* _WHAT YOU WILL DO_: Output the entries word for word. Omit images.

Recorded data:
....
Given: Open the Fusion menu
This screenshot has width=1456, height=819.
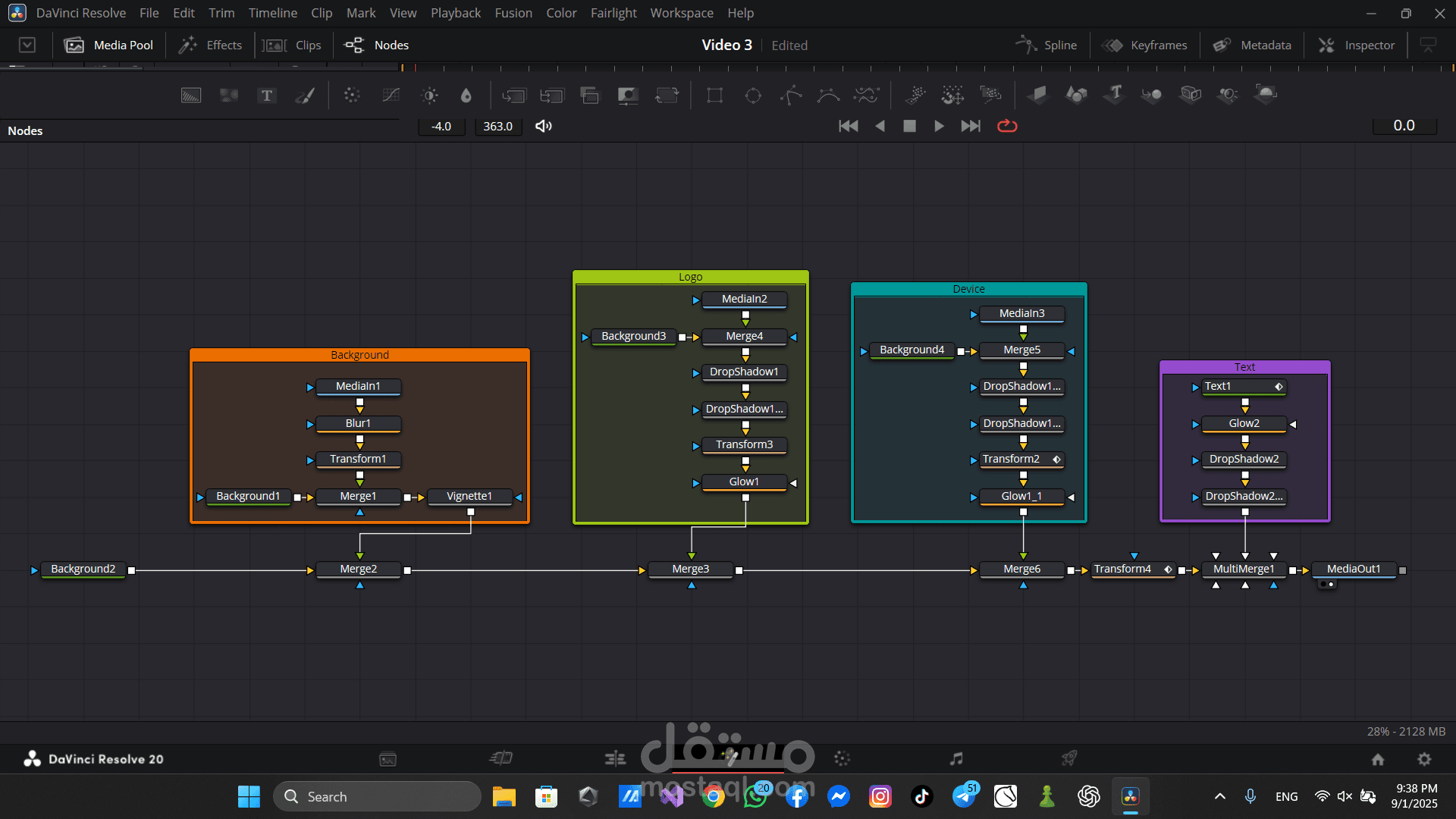Looking at the screenshot, I should (513, 13).
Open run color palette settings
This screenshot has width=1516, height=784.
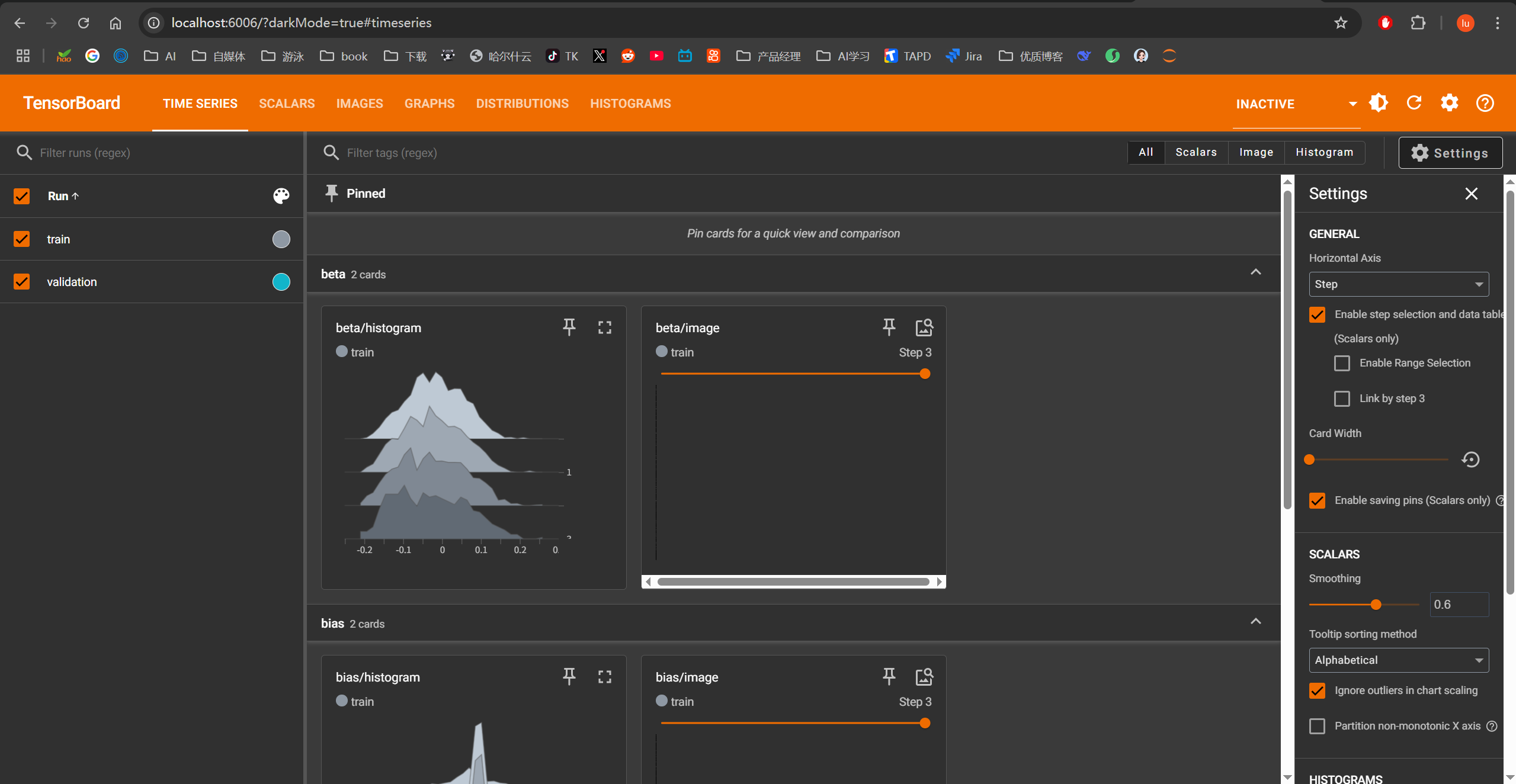[x=281, y=196]
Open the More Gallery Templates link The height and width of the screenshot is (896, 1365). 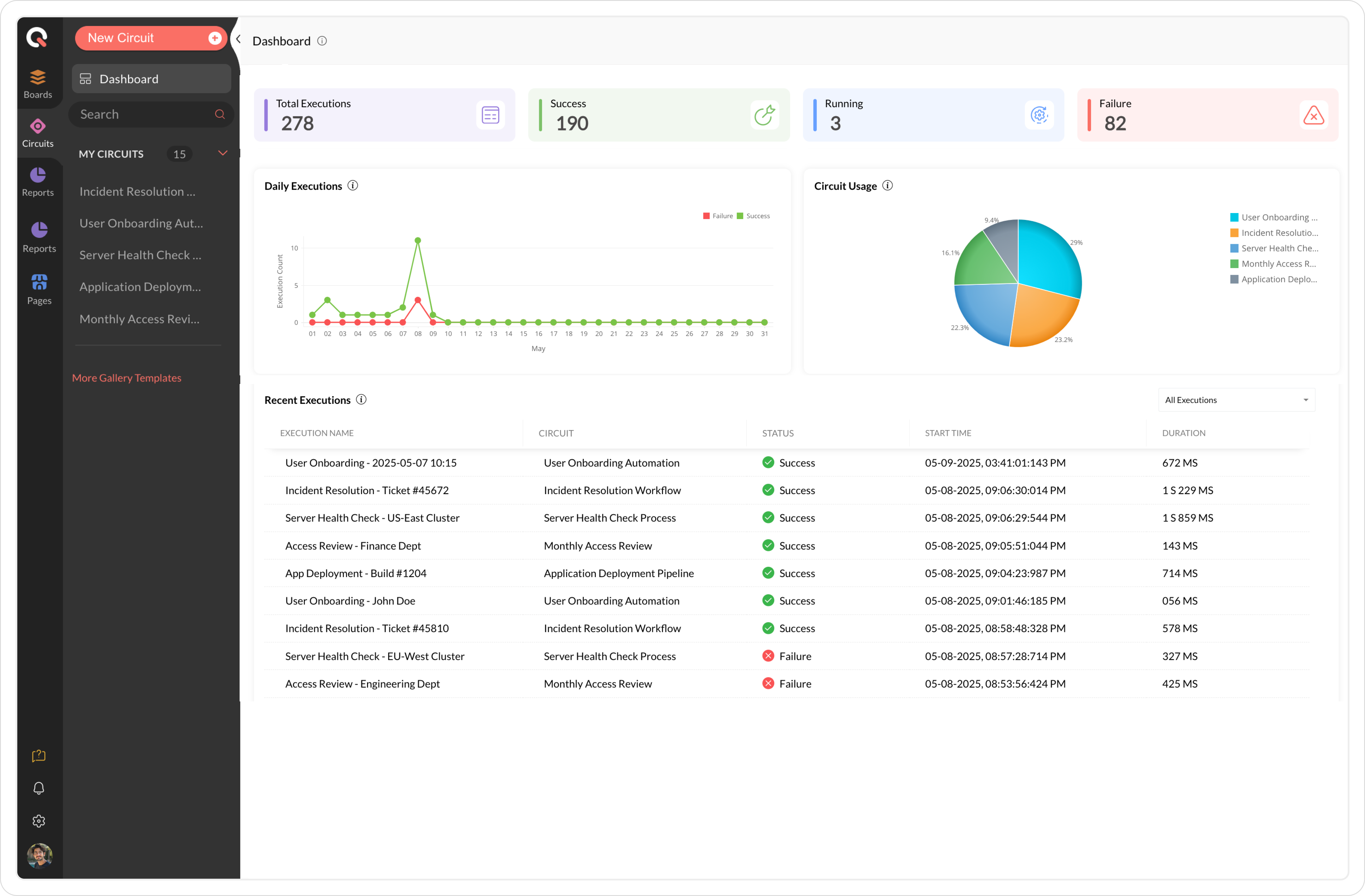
....
* _TASK OUTPUT_:
Given: Open the Fusion menu
This screenshot has width=1456, height=819.
Looking at the screenshot, I should (513, 13).
Open run color palette settings
This screenshot has width=1516, height=784.
[x=281, y=196]
Open the More Gallery Templates link The height and width of the screenshot is (896, 1365). 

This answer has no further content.